Premio Racconti nella Rete 2017 “Di sabato sera” di Fiorella Corrado
Categoria: Premio Racconti nella Rete 2017Lo guardai scendere dal taxi, pagare e percorrere la strada a piedi fino al civico di casa mia. Da sopra aprii il portone per non sentirne la voce attraverso il citofono. Calcolai i minuti che avrebbe impiegato salendo le tre rampe di scale, e attesi. Non ci vedevamo da parecchi mesi e, considerati gli incontri precedenti, ero decisa a fare del mio meglio per evitare di aggiungere un’altra pagina nefasta all’album della nostra storia. Avevo provveduto in anticipo alla spesa e acquistato cose che potevano essere di suo gradimento. Oltre a un DVD e una bottiglia di vino rosso. Mi guardai allo specchio ancora una volta e lo sentii bussare. Dal primo al secondo squillo trascorse un po’, forse un minuto. Lo stesso tempo che percorsi io passando dall’eccitazione ad un risentimento, il solito, che oramai non stentavo più a riconoscere. Mi precipitai alla finestra.
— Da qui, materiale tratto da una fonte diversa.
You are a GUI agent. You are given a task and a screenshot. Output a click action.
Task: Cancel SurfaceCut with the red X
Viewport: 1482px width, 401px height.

Il cielo era azzurro pastello con sfumature rigonfie di un grigio rossastro più intense all’orizzonte: sembravano criniere di leoni dormienti pronti a svegliarsi da un momento all’altro. <<Pensavo di non trovarti in casa>>, disse lui quando aprii la porta. <<Mi pare avessimo un appuntamento>>, feci io. Avvertii subito l’entità della mia ambivalenza. Non capivo cosa mi rendesse tanto irritabile quando non ce n’era motivo. Mi dispiaceva talvolta, come adesso che mi abbracciò e sorrise. Il viso cereo e i capelli radi gli restituivano un’aria un po’ trascurata. Gli presi la giacca. Emanava l’odore tipico di certi uomini a cui manca una moglie: era impregnata di puzza. Feci segno di lasciarla lì nell’ingresso insieme al borsone. Annuì e tolse via una bottiglietta d’acqua e poi qualcosa di infiocchettato che aveva tutta l‘aria di un regalo. << E’ per te. Per il tuo compleanno>>, disse. Risposi che era in anticipo. Oppure in ritardo di un anno.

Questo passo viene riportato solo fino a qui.